Rape and a College Town

Missoula: Rape and the Justice System in a College Town

Missoula: Rape and the Justice System in a College Town
Missoula: Rape and the Justice System in a College Town

Jon Krakauer doesn’t start Missoula: Rape and the Justice System in a College Town (Doubleday, $28.95) with one of the worst scenes in the book; he eases into it with the police pulling up to tell a young woman named Allison Huguet that her rapist has confessed.

Only a couple pages later does Krakauer tell of the assault and of Beth Huguet’s horror when her daughter calls her at 4 am gasping with panicked sounds into the phone before screaming, “He’s chasing me! Help me! Save me! Mom!”

Huguet’s attacker, Beau Donaldson, a University of Montana football player and Huguet’s childhood friend, later pleaded guilty, but Huguet had to face the intense backlash that accompanies accusing a local sports star of rape. Montana Griz fans are as maniacal about football as Ducks fans.

When the book came out, residents of the small Montana college town objected to its name, saying it made Missoula sound like a rape capital, but as Krakauer himself points out, the real problem is that what went wrong in Missoula — everything from victim blaming and police not prosecuting —  goes on across the country, and should sound familiar to readers here in Eugene.

Last year EW collected rape statistics for Eugene, Springfield, the UO and Lane County from 2009 through roughly (depending on the jurisdiction) 2014. We found that out of more than 700 reported rapes, 19 were prosecuted by the Lane County District Attorney’s office.

Krakauer follows several sexual assault cases in Missoula as he tracks just what led the U.S. Department of Justice to launch a federal investigation into the University of Montana and into the area’s police and prosecutors. Between January 2008 and May 2012, the DOJ found that of 85 Missoula rape cases sent to prosecutors by the police, only 14 resulted in charges.
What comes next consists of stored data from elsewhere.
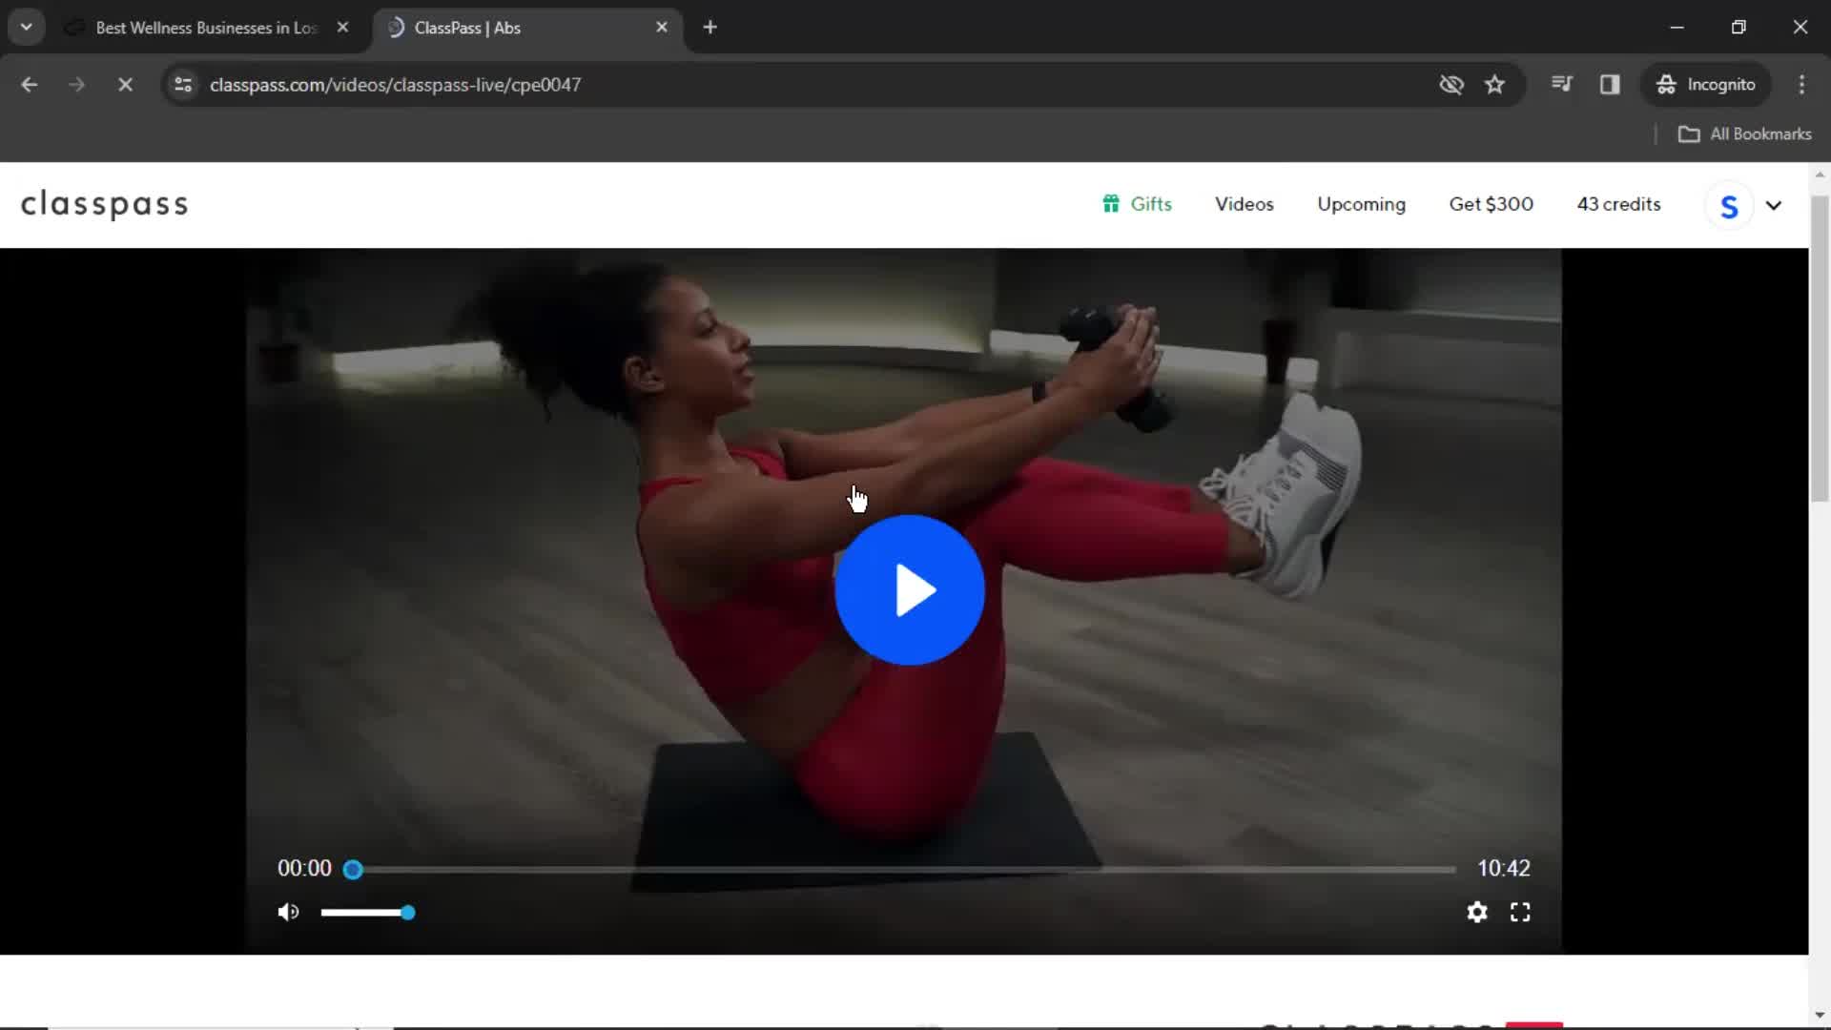
Task: Click the Gifts gift box icon
Action: (1110, 204)
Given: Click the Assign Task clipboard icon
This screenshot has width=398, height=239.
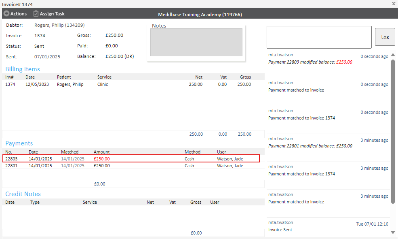Looking at the screenshot, I should click(36, 14).
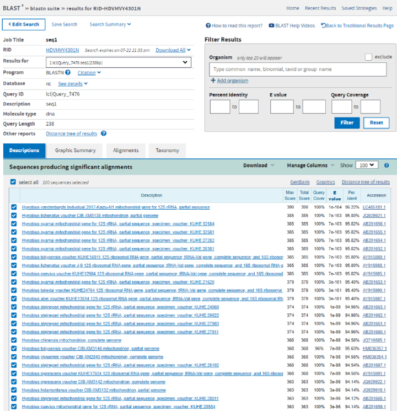Expand the Download All menu
397x411 pixels.
pos(173,50)
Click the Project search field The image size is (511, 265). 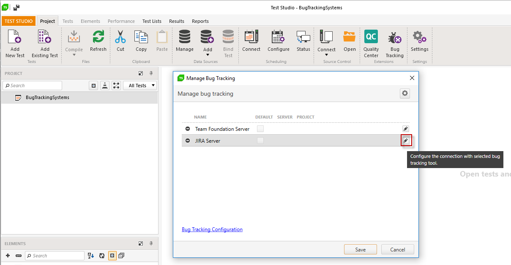(34, 86)
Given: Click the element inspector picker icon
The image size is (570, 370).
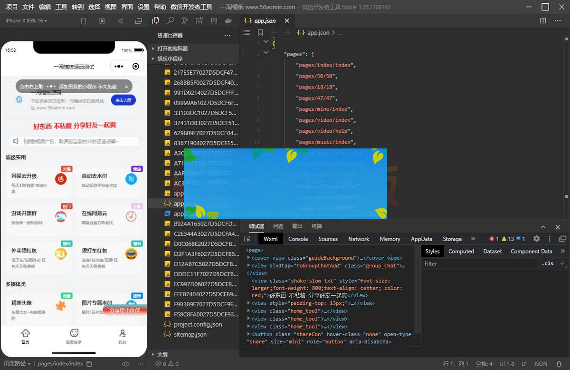Looking at the screenshot, I should coord(247,239).
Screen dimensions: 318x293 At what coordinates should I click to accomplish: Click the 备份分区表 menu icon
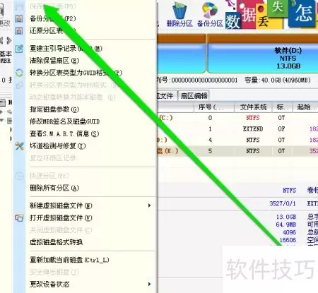click(x=19, y=18)
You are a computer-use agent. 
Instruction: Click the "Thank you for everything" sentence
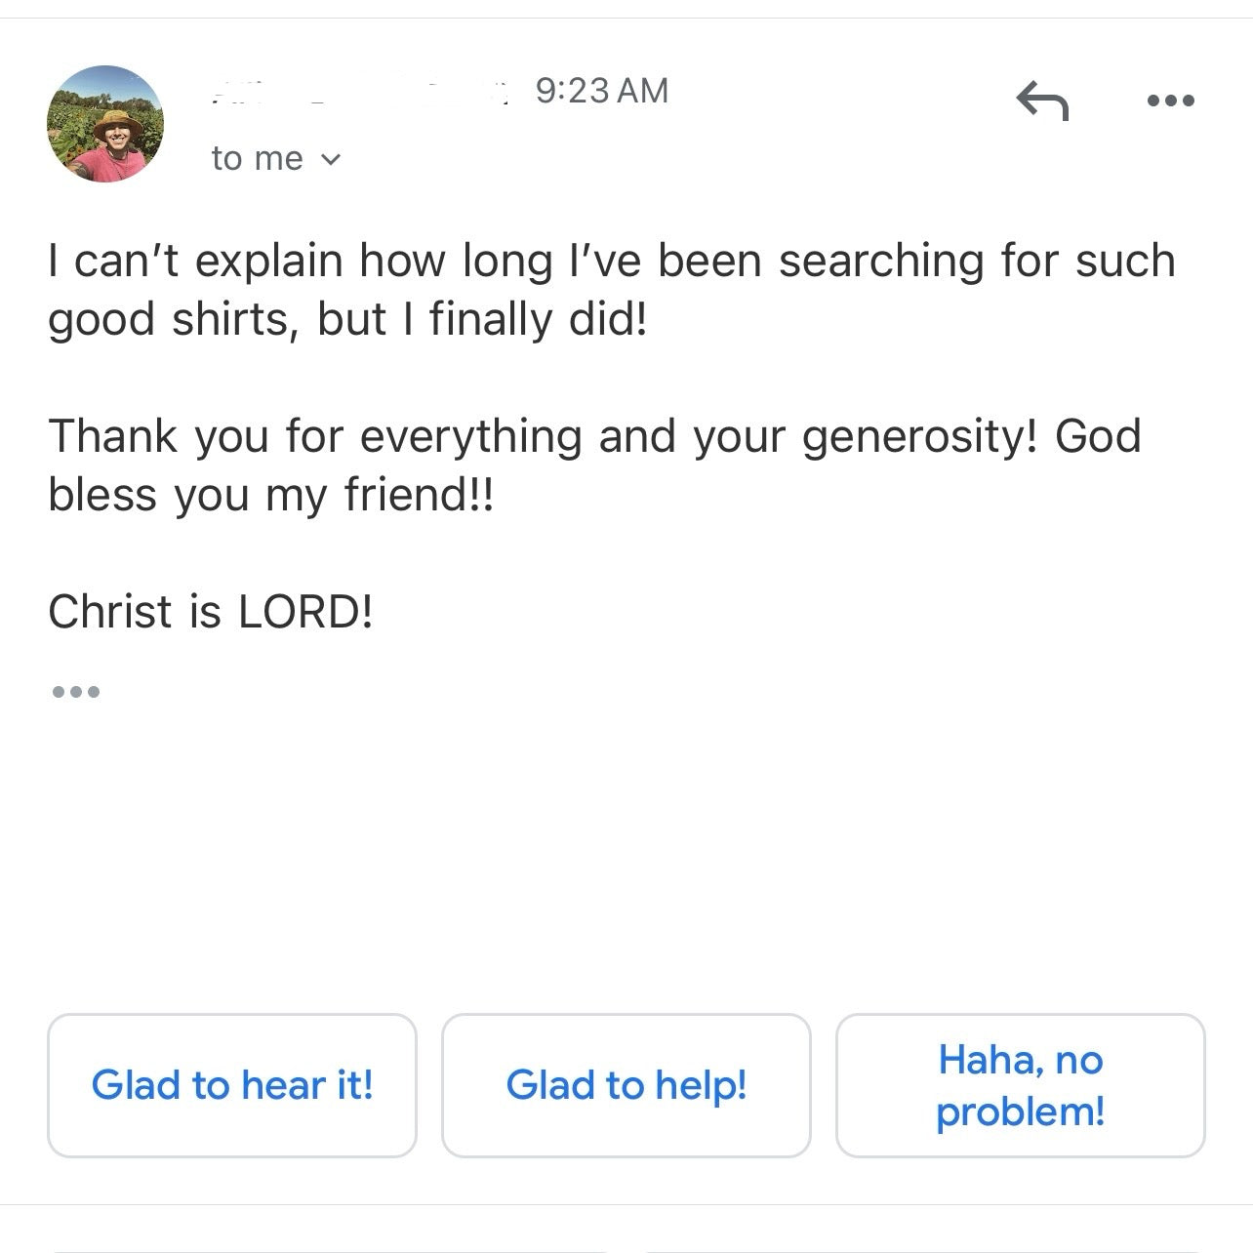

Krakauer, an investigative journalist who made his name with books like Into the Wild and Into Thin Air, grabs the reader not only through his use of narrative but also by flexing his investigative chops (and I’ll note here he draws heavily on the work of former Missoulian reporter Gwen Florio, who is a friend of mine).

Sometimes his prose tends to the purple — alleged and guilty rapists wail and weep in confessions and courtrooms — but the research and passion he puts into the writing make it worth a wail or two.

Krakauer delves into the fascinating research of David Lisak, a clinical psychologist who testified at the rape trial of Jordan Johnson, another Grizzlies football player and one who happens to hail from Eugene. Lisak points out his research shows that far from a creeper in the bushes, rapists can be likable, sociable, even outwardly kind, and some of these congenial-seeming folks are actually serial rapists.

Lisak also testified that based on his research, there is no one way victims respond to rape, as seen in EW’s recent story about UO student Laura Hanson: “Victims of non-stranger rape are often very confused about what happened. They may be very upset. Distressed. But they don’t automatically label what happened to them as rape.”

The book should be mandatory reading at the UO from fraternities to administration. Don’t read Missoula thinking, “This could happen here.” Read Missoula knowing it does happen here.